DATA LISTING:
>> Begin

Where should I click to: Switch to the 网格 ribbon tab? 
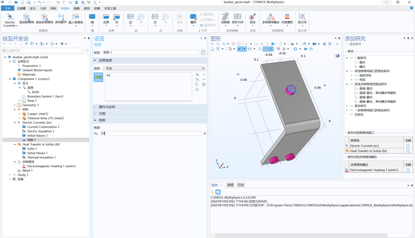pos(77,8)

>> End
>> Begin

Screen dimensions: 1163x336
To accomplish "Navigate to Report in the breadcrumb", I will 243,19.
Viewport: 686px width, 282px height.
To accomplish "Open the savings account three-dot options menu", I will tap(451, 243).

>> End

THE PROBLEM: Transcribe the data, starting with the line that contains "Viewport: 686px width, 282px height." and going on through the line that contains "will tap(451, 243).", with both of those lines included.

WORKED SOLUTION:
Viewport: 686px width, 282px height.
To accomplish "Open the savings account three-dot options menu", I will tap(451, 243).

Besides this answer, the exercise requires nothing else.